#### TASK OBJECTIVE:
Take the data below and extract the lines from the one with "780x393 pixels. How" to the one with "You are a GUI", inclusive, exactly as written.
========================
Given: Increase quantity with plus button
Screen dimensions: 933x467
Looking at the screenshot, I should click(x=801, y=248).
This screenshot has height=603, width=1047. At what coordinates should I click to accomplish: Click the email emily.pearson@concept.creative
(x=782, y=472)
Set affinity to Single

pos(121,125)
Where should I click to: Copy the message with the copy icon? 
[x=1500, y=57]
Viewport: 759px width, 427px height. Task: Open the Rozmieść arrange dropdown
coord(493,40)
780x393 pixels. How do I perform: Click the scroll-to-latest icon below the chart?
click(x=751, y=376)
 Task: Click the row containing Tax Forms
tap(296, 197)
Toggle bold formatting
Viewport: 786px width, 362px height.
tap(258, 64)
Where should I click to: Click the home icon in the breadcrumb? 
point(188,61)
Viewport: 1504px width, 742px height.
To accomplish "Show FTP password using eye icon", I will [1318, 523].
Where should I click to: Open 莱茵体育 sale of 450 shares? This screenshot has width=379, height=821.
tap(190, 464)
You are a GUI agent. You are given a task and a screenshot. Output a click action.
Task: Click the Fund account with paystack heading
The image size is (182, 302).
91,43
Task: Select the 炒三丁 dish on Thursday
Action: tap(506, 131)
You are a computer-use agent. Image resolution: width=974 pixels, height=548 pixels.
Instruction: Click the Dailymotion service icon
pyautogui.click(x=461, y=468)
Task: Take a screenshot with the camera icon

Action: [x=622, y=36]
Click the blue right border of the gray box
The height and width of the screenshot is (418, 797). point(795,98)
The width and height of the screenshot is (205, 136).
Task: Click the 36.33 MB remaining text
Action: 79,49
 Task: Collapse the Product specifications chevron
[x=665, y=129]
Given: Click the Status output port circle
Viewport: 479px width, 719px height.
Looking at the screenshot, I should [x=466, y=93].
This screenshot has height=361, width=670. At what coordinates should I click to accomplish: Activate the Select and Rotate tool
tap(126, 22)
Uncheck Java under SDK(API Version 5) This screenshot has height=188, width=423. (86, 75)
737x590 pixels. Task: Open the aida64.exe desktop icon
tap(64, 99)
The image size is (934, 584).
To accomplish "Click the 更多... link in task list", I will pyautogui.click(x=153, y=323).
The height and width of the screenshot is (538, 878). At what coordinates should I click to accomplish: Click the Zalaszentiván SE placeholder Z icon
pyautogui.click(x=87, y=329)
========================
#### RESPONSE TO THE TASK:
780x393 pixels. How do I perform: Click the scroll-to-latest icon below the chart?
click(x=751, y=376)
 Task: Click the row containing Tax Forms
tap(296, 197)
Toggle bold formatting
Viewport: 786px width, 362px height.
tap(258, 64)
Where should I click to: Click the home icon in the breadcrumb? 
point(188,61)
Viewport: 1504px width, 742px height.
To accomplish "Show FTP password using eye icon", I will [1318, 523].
Where should I click to: Open 莱茵体育 sale of 450 shares? This screenshot has width=379, height=821.
tap(190, 464)
You are a GUI agent. You are given a task and a screenshot. Output a click action.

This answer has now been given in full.